▶ _Exercise_:
Only lines with the word "beside" are needed; collect each of them from the listing below.
BEGIN Source material
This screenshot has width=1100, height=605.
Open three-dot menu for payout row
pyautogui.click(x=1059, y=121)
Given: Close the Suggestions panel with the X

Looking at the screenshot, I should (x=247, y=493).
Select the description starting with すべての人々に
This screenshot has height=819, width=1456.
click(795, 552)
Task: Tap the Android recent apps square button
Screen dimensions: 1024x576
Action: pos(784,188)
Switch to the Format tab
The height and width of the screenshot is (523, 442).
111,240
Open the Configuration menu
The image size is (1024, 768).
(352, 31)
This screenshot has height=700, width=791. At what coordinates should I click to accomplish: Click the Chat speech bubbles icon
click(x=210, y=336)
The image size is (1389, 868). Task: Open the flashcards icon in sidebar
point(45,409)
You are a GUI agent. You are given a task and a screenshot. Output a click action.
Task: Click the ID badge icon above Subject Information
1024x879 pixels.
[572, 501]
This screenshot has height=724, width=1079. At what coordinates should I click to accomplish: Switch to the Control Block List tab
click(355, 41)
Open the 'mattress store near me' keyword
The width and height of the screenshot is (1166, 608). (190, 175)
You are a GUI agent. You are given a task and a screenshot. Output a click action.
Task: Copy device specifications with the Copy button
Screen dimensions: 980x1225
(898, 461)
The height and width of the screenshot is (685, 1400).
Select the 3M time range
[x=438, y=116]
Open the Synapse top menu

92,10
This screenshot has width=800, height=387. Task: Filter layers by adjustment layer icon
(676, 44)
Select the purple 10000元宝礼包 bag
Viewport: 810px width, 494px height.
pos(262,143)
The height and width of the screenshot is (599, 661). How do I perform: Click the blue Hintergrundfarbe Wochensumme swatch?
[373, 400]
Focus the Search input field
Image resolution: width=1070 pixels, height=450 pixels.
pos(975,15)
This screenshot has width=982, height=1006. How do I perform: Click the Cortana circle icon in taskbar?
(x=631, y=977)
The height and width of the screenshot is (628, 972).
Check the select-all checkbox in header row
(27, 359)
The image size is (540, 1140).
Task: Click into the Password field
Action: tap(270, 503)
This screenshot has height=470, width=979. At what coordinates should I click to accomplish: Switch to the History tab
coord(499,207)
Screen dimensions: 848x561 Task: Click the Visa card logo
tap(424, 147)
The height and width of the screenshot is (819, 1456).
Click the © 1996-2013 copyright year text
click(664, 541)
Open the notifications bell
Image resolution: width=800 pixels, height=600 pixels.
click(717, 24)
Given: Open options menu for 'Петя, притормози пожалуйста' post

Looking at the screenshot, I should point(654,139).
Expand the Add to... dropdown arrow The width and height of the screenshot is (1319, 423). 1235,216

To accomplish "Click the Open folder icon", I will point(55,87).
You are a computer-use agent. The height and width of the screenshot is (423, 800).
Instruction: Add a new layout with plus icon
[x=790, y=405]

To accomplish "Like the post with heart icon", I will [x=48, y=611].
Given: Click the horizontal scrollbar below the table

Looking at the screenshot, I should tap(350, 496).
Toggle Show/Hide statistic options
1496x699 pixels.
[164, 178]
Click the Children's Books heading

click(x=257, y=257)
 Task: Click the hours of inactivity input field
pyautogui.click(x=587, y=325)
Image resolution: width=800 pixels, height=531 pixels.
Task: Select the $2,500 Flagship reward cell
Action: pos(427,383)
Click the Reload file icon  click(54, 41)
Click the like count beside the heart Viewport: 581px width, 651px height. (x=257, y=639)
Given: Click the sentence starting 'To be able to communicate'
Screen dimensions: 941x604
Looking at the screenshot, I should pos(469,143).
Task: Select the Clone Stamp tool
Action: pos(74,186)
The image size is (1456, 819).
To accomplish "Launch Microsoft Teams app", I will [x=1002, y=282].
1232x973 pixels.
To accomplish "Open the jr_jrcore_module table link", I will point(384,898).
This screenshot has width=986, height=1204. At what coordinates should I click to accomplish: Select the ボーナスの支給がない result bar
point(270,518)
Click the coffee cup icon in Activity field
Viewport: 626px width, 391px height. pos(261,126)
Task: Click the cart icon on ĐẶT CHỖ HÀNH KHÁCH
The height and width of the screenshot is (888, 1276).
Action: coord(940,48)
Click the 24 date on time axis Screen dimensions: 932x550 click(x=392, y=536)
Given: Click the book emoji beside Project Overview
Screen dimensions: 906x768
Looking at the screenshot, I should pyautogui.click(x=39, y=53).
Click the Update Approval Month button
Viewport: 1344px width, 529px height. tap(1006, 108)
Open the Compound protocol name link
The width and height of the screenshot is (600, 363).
END Source material
▶ _Answer section_:
Click the like count beside the heart Viewport: 581px width, 651px height. (x=257, y=639)
Given: Click the book emoji beside Project Overview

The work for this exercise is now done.